The Benchmarks Regulation

The Luxembourg Law of April 17th 2018 on indices used as benchmarks (“Luxembourg Benchmark Law”) was adopted in order to implement Regulation (EU) No. 2016/1011 of 8 June 2016 on indices used as benchmarks ("Benchmarks Regulation" or “BMR”), which came into effect on January 1st 2018. This Luxembourg Benchmark Law designates the Commission de Surveillance du Secteur Financier (“CSSF”) or, in certain cases the Commissariat aux Assurances, as the competent authority to enforce the provisions of the Benchmark Regulation and ensure compliance therewith. The Luxembourg Benchmark Law followed an earlier press release by the CSSF dated October 30th 2017 in which the CSSF highlighted the salient provisions of the Benchmark Regulation.

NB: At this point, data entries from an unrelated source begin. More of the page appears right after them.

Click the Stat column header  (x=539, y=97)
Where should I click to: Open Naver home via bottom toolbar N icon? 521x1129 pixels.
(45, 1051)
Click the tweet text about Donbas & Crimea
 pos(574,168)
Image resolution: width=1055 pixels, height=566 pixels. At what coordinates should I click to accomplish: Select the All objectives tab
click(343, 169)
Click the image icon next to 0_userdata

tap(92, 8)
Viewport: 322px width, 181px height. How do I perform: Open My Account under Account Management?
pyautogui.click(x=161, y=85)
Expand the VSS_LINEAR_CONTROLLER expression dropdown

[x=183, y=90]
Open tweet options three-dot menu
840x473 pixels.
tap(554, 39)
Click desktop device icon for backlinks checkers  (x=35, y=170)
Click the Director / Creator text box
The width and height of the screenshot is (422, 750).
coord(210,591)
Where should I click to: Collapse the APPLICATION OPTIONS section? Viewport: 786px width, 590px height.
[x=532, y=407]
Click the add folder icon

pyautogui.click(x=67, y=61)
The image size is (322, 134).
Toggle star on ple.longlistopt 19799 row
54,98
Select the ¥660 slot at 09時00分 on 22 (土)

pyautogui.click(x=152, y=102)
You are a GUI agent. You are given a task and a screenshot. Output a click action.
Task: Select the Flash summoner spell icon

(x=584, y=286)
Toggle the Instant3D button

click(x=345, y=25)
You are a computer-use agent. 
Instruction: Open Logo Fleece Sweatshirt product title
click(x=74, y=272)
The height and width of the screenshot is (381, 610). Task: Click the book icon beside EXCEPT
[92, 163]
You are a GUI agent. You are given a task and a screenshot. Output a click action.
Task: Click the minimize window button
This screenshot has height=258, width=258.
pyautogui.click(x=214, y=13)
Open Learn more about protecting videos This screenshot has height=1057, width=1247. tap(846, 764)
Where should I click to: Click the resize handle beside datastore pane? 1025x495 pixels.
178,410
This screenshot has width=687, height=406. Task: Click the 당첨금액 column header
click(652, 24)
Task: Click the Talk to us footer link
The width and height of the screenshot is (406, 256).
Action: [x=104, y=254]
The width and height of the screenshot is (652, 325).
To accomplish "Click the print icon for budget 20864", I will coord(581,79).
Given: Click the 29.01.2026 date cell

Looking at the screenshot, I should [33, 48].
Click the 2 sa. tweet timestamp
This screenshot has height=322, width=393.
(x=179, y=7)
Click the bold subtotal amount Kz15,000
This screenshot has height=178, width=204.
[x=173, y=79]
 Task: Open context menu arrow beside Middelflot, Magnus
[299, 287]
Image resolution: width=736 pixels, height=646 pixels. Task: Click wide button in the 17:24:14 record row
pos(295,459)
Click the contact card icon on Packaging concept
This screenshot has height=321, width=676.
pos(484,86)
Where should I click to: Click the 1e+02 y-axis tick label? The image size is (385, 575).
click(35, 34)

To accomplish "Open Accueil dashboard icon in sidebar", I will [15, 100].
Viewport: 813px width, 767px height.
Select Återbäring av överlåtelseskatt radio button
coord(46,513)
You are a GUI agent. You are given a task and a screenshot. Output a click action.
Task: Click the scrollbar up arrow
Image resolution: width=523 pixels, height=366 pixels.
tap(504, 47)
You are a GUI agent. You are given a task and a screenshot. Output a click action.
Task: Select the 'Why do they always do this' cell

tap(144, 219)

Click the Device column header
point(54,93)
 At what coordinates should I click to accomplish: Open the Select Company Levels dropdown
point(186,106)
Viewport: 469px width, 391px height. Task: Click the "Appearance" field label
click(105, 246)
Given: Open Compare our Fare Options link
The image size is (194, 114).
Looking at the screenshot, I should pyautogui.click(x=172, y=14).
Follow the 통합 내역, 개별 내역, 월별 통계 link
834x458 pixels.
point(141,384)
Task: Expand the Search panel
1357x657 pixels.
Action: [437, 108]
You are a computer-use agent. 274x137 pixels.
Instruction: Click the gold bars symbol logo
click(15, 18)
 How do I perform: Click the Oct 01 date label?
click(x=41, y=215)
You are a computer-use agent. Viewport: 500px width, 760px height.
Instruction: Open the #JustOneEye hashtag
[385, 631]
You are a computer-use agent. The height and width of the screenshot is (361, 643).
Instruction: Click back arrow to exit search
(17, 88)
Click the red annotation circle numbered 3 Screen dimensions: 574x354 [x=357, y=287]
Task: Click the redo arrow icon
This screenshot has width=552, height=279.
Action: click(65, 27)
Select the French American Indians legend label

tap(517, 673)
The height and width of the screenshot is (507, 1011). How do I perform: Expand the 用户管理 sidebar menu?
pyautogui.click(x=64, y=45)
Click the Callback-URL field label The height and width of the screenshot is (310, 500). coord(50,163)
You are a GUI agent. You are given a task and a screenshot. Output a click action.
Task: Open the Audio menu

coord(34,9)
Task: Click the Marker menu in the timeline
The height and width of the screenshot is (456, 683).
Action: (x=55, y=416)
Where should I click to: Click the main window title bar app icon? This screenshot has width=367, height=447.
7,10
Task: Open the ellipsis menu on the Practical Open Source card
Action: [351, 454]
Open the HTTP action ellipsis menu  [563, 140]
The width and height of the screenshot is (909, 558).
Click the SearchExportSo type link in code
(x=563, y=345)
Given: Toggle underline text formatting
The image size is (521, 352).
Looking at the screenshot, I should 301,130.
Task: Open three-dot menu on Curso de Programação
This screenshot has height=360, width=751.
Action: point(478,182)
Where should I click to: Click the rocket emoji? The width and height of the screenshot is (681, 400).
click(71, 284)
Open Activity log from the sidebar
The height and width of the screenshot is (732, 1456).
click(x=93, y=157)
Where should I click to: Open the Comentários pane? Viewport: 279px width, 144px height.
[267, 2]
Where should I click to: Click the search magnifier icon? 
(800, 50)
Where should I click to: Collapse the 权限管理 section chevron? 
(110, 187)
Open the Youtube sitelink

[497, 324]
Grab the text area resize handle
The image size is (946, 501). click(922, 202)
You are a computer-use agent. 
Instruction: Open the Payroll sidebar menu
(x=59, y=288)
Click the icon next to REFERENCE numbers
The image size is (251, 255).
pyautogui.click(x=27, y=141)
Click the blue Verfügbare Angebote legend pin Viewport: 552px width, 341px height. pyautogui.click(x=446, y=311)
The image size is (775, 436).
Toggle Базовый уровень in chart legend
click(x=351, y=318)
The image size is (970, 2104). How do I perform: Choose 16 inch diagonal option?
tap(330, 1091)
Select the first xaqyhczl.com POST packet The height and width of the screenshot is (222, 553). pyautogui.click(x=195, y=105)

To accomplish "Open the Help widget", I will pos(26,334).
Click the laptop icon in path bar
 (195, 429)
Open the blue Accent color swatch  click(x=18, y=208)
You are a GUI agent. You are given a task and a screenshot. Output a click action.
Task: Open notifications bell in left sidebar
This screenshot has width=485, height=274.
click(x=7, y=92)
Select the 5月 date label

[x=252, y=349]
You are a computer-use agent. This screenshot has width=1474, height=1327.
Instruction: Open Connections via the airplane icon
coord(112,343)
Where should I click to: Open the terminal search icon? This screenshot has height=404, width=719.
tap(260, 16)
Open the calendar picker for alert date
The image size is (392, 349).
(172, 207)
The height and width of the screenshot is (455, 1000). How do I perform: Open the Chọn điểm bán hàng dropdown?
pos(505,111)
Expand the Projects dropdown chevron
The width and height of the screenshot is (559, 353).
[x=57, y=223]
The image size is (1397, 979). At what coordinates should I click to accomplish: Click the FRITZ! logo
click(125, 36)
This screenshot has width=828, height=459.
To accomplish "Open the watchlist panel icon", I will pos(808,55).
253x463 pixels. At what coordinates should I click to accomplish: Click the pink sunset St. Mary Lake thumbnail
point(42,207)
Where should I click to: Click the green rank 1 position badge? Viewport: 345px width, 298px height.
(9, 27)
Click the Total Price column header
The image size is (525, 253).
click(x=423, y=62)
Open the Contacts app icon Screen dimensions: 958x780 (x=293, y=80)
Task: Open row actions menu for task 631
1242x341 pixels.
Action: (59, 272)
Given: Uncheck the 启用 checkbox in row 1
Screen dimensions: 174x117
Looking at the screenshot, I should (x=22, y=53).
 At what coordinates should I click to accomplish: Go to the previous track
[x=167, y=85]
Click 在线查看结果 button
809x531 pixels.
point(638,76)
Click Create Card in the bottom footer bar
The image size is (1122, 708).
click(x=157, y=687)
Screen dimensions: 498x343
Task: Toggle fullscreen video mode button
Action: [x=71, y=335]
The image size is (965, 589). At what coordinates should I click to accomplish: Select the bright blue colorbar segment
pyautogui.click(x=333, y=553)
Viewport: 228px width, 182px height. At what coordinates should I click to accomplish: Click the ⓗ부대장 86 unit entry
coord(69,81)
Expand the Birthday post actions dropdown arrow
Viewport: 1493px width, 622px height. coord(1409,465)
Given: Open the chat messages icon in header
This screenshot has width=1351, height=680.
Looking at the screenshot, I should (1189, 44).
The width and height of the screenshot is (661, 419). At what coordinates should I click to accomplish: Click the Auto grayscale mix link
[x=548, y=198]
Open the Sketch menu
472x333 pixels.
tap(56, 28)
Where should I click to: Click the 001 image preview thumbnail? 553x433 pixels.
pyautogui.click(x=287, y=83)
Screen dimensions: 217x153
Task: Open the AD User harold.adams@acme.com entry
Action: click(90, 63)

The CSSF first addressed scope of the new EU directive, noting that the Benchmark regulation targets three (3) main actors:

  1. Benchmark administrators;
  2. Contributors of input data to benchmarks; and
  3. Regulated entities that use indices as benchmarks in financial instruments and financial contracts or to measure the performance of investment funds.

The CSSF then highlighted a number of specific provisions applicable to supervised entities. Pursuant to Article 29, paragraph 1 of the BMR, a supervised entity (defined in Article 3, paragraph 1, point 17) may use a benchmark or a combination of benchmarks if the benchmark is provided by an administrator located in the Union and included in the register established and managed by ESMA referenced in Article 36 of the BMR (the “Register”), or any benchmark listed therein.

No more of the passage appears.